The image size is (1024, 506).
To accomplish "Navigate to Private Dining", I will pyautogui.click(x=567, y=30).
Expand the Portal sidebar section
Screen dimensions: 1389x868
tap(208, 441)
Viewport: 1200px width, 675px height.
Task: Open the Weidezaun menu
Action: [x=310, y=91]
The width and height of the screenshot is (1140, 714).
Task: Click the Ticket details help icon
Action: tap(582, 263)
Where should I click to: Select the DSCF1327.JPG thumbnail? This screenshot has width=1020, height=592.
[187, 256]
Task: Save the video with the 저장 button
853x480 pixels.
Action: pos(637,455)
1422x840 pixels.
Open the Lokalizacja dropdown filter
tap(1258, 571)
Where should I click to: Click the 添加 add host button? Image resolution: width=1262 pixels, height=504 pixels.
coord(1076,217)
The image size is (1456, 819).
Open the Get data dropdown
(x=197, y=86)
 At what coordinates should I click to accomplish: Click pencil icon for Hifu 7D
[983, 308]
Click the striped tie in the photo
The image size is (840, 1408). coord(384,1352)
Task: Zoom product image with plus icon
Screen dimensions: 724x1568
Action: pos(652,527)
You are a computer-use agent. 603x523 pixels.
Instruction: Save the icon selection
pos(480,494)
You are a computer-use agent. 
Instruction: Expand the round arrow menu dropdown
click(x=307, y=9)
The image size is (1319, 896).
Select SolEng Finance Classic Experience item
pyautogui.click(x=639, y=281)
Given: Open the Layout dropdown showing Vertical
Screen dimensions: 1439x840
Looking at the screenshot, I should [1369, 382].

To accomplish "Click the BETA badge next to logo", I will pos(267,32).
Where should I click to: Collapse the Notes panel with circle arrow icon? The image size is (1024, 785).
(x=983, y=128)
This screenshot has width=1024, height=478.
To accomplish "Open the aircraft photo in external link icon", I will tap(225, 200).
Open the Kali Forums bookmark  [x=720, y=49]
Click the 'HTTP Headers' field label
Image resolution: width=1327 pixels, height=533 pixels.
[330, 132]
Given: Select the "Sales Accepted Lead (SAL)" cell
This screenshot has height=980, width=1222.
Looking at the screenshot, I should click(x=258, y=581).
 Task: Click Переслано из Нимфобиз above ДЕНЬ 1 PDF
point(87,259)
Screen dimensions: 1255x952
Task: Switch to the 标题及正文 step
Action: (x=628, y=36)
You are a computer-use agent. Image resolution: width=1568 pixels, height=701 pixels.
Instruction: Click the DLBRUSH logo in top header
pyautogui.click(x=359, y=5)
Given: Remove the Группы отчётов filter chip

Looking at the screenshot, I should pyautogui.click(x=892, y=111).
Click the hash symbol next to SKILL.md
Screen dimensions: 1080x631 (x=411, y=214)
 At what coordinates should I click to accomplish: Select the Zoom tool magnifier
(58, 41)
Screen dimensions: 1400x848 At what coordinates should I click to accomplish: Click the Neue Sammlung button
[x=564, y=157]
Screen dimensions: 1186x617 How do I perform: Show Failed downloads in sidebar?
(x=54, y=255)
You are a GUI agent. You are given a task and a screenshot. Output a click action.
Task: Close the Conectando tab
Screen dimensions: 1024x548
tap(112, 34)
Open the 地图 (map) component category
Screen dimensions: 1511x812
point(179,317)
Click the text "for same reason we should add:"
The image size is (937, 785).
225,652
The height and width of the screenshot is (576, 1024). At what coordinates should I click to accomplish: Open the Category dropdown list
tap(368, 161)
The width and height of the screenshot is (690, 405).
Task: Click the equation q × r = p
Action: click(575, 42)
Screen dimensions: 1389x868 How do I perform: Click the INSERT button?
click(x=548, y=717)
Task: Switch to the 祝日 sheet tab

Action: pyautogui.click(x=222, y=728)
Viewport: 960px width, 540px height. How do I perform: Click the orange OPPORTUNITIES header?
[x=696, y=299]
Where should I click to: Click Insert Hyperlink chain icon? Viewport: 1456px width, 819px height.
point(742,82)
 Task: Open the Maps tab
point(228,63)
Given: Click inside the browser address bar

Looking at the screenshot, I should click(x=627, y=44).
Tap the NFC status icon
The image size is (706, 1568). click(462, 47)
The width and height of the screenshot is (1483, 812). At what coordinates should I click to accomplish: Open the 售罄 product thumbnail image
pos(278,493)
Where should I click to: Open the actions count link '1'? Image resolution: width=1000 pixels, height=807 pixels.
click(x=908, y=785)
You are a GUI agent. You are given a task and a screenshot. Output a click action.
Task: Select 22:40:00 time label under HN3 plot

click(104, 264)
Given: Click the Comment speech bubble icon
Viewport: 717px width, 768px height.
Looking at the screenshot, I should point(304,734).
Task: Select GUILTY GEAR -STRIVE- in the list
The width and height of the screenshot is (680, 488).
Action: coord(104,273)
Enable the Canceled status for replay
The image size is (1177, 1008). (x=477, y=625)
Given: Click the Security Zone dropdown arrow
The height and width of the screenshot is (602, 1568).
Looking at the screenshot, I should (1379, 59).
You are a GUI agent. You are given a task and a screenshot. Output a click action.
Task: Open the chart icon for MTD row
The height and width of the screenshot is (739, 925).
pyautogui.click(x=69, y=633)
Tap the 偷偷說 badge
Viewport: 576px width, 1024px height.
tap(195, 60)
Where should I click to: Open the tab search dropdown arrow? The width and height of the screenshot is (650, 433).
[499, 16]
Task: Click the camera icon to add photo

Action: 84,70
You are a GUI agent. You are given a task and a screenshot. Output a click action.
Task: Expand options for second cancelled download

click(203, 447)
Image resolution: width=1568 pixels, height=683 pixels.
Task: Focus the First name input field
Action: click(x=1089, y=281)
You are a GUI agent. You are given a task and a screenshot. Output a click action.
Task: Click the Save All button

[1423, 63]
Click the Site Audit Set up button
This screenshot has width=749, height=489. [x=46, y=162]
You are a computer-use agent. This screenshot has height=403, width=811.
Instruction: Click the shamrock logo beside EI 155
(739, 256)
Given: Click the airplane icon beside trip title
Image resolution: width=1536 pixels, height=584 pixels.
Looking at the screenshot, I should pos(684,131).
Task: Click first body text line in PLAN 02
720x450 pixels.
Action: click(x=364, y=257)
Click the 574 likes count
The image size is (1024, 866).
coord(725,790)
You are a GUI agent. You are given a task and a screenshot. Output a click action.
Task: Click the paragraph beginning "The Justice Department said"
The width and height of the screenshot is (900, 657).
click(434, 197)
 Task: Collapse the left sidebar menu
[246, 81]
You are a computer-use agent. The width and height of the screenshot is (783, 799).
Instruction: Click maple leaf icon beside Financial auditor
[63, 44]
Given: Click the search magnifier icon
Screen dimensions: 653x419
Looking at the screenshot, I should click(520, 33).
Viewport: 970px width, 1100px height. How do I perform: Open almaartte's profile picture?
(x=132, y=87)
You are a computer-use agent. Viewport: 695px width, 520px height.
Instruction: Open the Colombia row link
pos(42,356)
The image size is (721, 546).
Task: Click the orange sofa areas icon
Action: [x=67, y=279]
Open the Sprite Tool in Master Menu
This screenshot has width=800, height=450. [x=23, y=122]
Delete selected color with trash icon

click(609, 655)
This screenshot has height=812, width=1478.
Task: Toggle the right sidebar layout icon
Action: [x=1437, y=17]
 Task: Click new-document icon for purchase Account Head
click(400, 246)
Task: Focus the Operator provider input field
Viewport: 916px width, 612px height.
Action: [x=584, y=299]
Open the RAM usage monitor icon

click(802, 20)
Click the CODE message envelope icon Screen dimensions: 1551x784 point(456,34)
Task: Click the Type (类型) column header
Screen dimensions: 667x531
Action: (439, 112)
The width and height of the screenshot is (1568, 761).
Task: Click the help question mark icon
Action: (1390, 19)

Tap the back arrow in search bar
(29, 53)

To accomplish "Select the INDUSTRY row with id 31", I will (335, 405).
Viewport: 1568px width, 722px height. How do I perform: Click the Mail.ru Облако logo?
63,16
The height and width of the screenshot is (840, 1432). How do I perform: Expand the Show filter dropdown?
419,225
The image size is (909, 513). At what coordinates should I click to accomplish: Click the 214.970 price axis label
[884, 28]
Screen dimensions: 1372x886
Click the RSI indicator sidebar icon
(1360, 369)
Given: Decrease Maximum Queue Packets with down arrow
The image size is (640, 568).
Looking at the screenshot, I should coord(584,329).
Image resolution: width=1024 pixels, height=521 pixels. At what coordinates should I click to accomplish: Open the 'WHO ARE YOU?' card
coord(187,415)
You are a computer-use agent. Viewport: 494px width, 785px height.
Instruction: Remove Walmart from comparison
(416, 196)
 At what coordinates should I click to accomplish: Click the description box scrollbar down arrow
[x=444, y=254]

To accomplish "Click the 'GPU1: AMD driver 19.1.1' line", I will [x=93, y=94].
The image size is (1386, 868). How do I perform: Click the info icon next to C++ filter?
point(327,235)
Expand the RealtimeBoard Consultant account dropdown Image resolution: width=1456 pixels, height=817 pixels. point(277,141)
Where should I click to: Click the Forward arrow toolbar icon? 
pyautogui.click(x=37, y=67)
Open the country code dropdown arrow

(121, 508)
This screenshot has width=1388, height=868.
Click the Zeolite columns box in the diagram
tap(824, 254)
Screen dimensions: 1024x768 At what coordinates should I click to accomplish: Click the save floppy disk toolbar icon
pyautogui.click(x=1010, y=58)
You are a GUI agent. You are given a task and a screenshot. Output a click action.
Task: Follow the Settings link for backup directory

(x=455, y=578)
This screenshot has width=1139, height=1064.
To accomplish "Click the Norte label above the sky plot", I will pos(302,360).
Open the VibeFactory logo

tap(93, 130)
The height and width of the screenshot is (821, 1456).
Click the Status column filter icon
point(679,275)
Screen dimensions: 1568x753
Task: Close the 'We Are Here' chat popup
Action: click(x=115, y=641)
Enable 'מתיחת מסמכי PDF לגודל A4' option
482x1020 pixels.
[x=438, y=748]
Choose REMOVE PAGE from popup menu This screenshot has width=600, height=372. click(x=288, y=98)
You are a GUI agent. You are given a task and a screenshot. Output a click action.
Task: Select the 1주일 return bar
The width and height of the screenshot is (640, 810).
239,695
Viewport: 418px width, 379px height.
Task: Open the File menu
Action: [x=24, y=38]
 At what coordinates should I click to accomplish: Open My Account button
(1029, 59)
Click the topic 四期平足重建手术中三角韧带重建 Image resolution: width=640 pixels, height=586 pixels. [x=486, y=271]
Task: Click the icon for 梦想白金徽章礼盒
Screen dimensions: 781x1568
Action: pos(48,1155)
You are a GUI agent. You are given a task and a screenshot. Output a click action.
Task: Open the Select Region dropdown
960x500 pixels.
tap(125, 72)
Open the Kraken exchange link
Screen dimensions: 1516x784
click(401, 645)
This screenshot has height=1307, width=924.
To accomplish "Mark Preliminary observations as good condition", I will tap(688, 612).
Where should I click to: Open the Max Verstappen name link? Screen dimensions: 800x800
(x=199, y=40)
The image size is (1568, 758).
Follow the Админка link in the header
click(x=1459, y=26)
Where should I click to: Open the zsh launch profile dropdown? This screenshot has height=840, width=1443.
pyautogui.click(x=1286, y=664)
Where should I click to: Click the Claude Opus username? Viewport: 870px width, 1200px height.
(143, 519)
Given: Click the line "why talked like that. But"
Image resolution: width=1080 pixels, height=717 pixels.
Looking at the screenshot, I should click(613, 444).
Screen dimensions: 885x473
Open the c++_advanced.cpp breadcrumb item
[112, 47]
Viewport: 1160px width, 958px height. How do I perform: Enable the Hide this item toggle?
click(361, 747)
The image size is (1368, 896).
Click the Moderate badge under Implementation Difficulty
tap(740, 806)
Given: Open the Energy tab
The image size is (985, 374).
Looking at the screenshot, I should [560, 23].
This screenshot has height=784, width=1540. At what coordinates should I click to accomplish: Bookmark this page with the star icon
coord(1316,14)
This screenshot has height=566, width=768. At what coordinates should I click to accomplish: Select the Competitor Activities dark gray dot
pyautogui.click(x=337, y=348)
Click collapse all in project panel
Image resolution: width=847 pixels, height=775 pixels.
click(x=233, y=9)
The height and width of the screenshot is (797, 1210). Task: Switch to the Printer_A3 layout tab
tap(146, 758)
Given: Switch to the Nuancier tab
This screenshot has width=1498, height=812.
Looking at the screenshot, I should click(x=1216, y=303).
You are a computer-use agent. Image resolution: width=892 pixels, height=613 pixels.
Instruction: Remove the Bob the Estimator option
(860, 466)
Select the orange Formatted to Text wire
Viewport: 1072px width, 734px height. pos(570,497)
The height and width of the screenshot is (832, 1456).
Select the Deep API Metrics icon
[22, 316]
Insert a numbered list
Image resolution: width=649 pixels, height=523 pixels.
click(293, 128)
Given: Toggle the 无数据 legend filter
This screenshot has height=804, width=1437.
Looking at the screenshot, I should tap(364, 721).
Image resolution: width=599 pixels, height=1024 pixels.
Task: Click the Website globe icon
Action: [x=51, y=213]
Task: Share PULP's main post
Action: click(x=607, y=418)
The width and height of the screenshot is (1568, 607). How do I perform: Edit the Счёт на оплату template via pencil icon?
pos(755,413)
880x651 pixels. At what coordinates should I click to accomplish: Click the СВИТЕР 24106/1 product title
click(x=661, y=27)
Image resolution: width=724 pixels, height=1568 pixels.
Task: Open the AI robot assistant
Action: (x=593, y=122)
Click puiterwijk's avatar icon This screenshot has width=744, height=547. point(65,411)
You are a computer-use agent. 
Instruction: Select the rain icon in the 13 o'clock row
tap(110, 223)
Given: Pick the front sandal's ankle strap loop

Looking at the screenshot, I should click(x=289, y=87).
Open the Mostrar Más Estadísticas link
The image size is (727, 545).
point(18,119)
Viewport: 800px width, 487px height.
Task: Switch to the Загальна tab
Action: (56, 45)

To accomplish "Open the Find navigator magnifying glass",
★ ★ ★
[EXERCISE BRIEF] Reproduce the records above without any change, from the line with "Tap the back arrow in search bar" to the line with "pyautogui.click(x=1010, y=58)", including both of those lines.

[REPLY TO THE TASK]
Tap the back arrow in search bar
(29, 53)

To accomplish "Select the INDUSTRY row with id 31", I will (335, 405).
Viewport: 1568px width, 722px height. How do I perform: Click the Mail.ru Облако logo?
63,16
The height and width of the screenshot is (840, 1432). How do I perform: Expand the Show filter dropdown?
419,225
The image size is (909, 513). At what coordinates should I click to accomplish: Click the 214.970 price axis label
[884, 28]
Screen dimensions: 1372x886
Click the RSI indicator sidebar icon
(1360, 369)
Given: Decrease Maximum Queue Packets with down arrow
The image size is (640, 568).
Looking at the screenshot, I should coord(584,329).
Image resolution: width=1024 pixels, height=521 pixels. At what coordinates should I click to accomplish: Open the 'WHO ARE YOU?' card
coord(187,415)
You are a computer-use agent. Viewport: 494px width, 785px height.
Instruction: Remove Walmart from comparison
(416, 196)
 At what coordinates should I click to accomplish: Click the description box scrollbar down arrow
[x=444, y=254]

To accomplish "Click the 'GPU1: AMD driver 19.1.1' line", I will [x=93, y=94].
The image size is (1386, 868). How do I perform: Click the info icon next to C++ filter?
point(327,235)
Expand the RealtimeBoard Consultant account dropdown Image resolution: width=1456 pixels, height=817 pixels. point(277,141)
Where should I click to: Click the Forward arrow toolbar icon? 
pyautogui.click(x=37, y=67)
Open the country code dropdown arrow

(121, 508)
This screenshot has width=1388, height=868.
Click the Zeolite columns box in the diagram
tap(824, 254)
Screen dimensions: 1024x768 At what coordinates should I click to accomplish: Click the save floppy disk toolbar icon
pyautogui.click(x=1010, y=58)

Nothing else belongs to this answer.